──────── INPUT ROWS

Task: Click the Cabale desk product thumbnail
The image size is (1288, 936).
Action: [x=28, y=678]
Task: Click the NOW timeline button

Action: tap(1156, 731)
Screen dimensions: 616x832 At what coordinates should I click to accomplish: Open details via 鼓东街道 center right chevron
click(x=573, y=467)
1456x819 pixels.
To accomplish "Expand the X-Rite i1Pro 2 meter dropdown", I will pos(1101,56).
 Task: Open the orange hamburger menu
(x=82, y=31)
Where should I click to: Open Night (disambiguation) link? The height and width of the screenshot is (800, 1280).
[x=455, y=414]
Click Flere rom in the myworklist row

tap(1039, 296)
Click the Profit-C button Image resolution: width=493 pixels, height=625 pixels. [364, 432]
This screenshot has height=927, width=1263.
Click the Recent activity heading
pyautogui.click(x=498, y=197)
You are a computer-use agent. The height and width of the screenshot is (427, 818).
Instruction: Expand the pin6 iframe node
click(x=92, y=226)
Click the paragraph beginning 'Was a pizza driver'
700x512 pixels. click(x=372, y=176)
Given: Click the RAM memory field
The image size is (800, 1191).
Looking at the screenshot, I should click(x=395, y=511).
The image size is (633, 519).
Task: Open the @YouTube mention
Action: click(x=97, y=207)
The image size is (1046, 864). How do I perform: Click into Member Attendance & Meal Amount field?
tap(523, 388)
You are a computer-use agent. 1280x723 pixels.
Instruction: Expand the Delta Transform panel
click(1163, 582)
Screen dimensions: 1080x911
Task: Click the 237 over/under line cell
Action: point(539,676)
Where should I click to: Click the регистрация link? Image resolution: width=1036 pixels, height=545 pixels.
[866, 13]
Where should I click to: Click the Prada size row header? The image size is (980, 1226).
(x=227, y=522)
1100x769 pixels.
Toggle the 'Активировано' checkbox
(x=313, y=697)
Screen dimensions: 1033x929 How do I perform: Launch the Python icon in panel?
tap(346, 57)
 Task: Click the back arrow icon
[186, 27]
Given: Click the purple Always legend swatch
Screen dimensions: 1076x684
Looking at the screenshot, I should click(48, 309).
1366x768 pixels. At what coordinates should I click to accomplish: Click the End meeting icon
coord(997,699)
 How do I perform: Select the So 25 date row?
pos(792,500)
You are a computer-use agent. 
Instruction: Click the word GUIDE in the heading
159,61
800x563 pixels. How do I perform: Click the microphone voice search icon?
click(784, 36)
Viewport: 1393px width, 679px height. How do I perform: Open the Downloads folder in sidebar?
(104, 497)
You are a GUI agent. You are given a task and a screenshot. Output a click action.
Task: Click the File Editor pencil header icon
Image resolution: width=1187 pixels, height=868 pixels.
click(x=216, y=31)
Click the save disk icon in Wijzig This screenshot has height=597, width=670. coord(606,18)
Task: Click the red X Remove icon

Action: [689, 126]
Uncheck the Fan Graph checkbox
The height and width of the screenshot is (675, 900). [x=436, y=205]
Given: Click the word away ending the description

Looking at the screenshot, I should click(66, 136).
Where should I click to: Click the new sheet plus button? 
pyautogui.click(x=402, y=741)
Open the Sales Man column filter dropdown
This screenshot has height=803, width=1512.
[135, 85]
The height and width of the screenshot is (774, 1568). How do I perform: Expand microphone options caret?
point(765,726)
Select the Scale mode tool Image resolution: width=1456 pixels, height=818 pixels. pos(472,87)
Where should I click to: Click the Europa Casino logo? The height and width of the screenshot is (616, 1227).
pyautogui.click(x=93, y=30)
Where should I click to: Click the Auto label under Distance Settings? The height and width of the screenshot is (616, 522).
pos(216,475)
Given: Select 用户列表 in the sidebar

────────────────

§ WRITTEN EXERCISE: Retype the data from the line containing "Task: Click the back arrow icon" through the line containing "click(784, 36)", including both of those lines, with no changes.

§ RESPONSE:
 Task: Click the back arrow icon
[186, 27]
Given: Click the purple Always legend swatch
Screen dimensions: 1076x684
Looking at the screenshot, I should click(48, 309).
1366x768 pixels. At what coordinates should I click to accomplish: Click the End meeting icon
coord(997,699)
 How do I perform: Select the So 25 date row?
pos(792,500)
You are a computer-use agent. 
Instruction: Click the word GUIDE in the heading
159,61
800x563 pixels. How do I perform: Click the microphone voice search icon?
click(784, 36)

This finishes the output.